No Snail Mail for Bangladesh
Chunnu Biswas opened his tiny two-room tin-roofed post office in the morning as usual, but another long day stretched ahead without any letters for him to sort or deliver.
It was the fourth day in a row that the 45-year-old postman in the village of Chowgachi in western Bangladesh did not have any business, and dust lay thick on the large table where he used to process piles of mail.
"Now we are mostly idle," he said. "Villagers come here to chat, not to post letters. Only a few old men write letters these days. Everyone else uses their mobile phones to speak to each other and send texts."
As a government employee, Biswas's job is safe for the moment, but the rapid take-up of mobile phones across Bangladesh has left him and 40,000 other postmen twiddling their thumbs and wondering what the future holds.
Mobasherur Rahman, the director general of Bangladesh Post Office in the capital Dhaka, admits he is worried about how his British colonial-era organisation will survive.
"The Postal Department faces the toughest challenge in its 150-year-old history," he said. "Ten years ago we delivered 240 million letters. It came down to 200 million five years ago, and last year we posted only 150 million."
"Except on rare occasions, Bangladeshi people are forgetting the art of writing letters. Mobile phones are everywhere and very cheap.
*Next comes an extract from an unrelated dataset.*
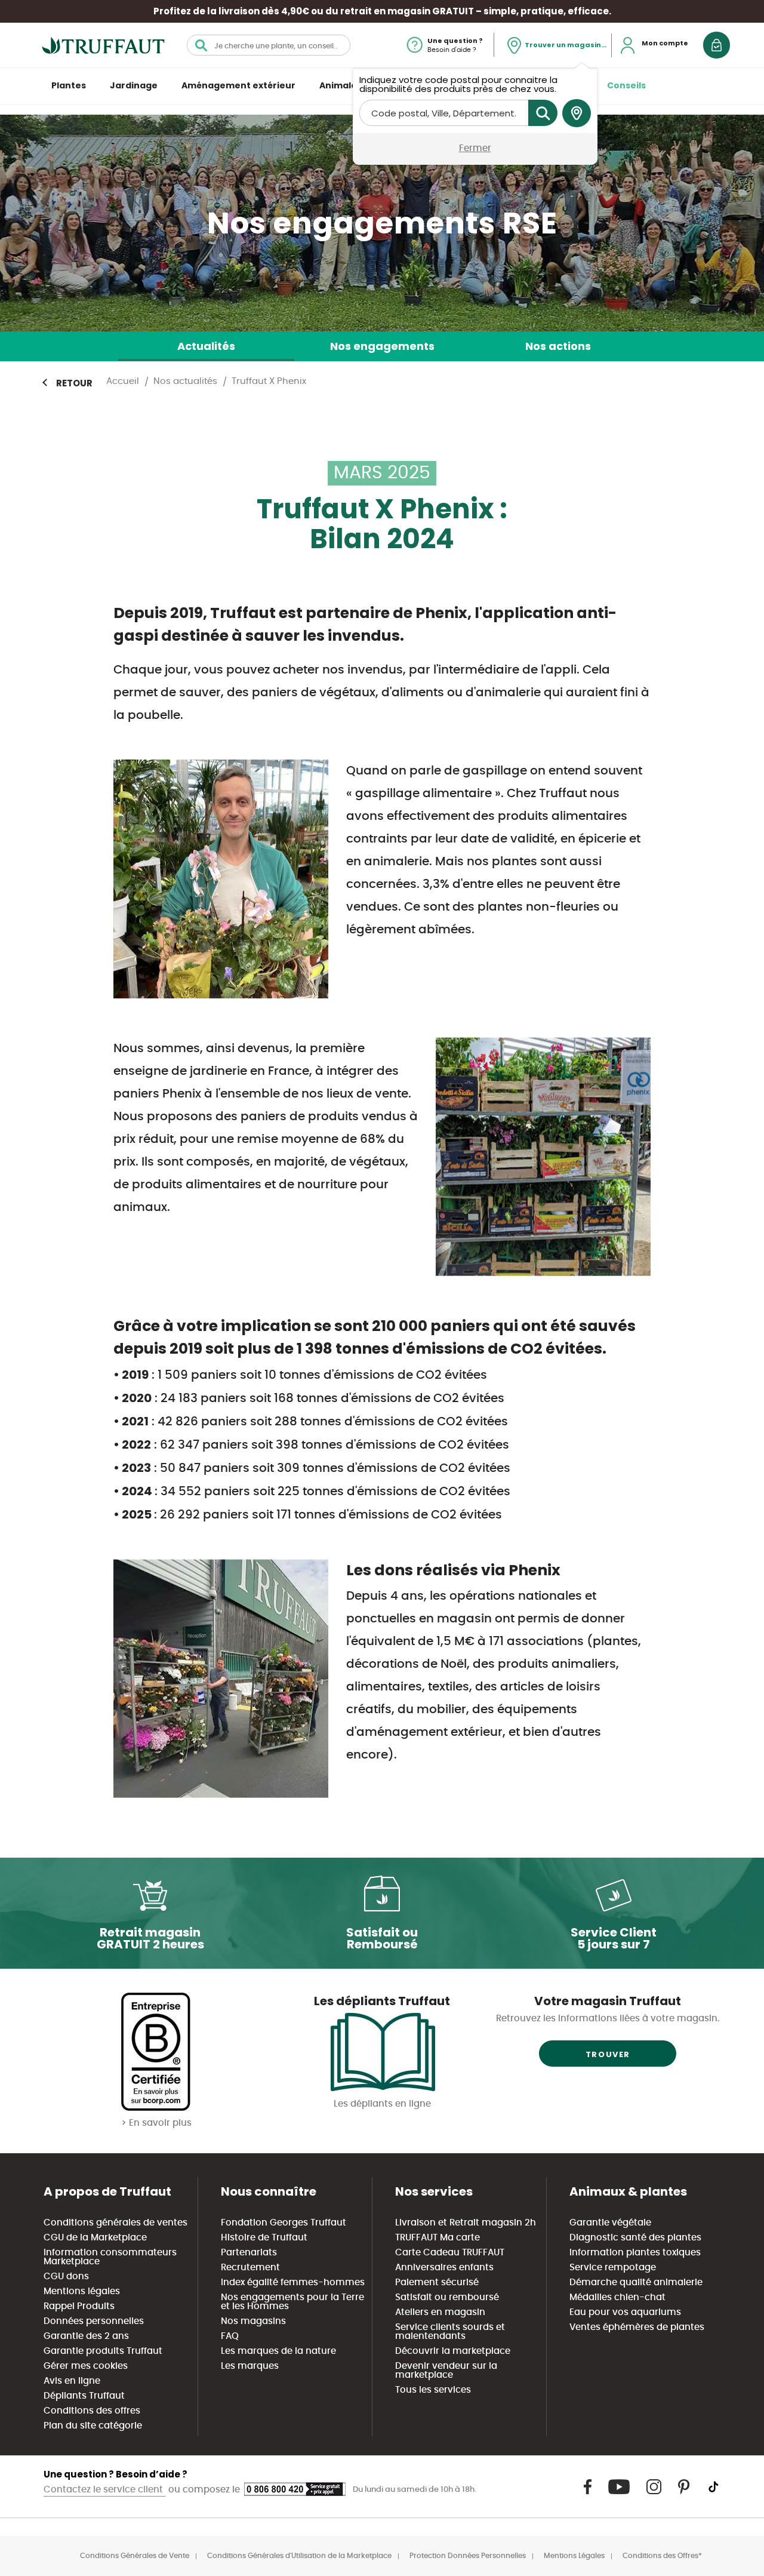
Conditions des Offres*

People just love to call or send text messages."
Bangladesh has some 10,000 post offices spread across the largely rural nation, but Rahman says many of them now get little post for months on end thanks to mobile phones.
The sharp fall in letters has forced the authorities to look for new roles for post offices and the army of posties -- the khaki-wearing men who carry letters to the remotest settlements.
The impoverished country, which has a population of 144 million, had only 1.5 million mobile phones in 2003, but last month had 50 million.
And the number is expected to double by 2015 as the economy continues to benefit from remittances sent home by overseas workers and double-digit growth of merchandise exports.
Also boosting mobile phone use has been the fall in national call costs, from around seven taka (10 cents) a minute in 2003 to just one taka, enabling even poor people to communicate with relatives in other towns or villages.
The impact of emails is another looming threat to the post service, though computers remain rare in both urban and rural areas.
With an annual loss at the Postal Department of 22 million dollars last year, Rahman says the service has to reinvent itself if postmen are to kept busy.
In the past year, his department has signed deals with 16 private banks to carry their remittances to places where the banks do not have branches.
And agreements have also been signed with global money transfer giant Western Union to deliver the US company's money orders through 500 post offices, he said.
"We have also been trying to expand our express mail delivery services to win a slice of the fast-growing official letters and parcels which is currently dominated by private couriers," he said.
Zaid Bakht, economist and research head of Bangladesh Institute of Development Studies, said the post office should make maximum use of its traditional structure.
"There is no other organisation in Bangladesh that has a comprehensive network as the post office. It should utilise its strength," he said.
Rahman has one other plan to keep postmaster Biswas and his colleagues in gainful employment -- a nationwide letter-writing competition.
"We are going to launch competitions titled Writing Letter to Your Friend, A Daughter's Letter to Her Mother or A Son's Letter to His Ailing Father," he said.
"We can't lose this great human habit of writing letters, which I think is one of the most beautiful forms of art."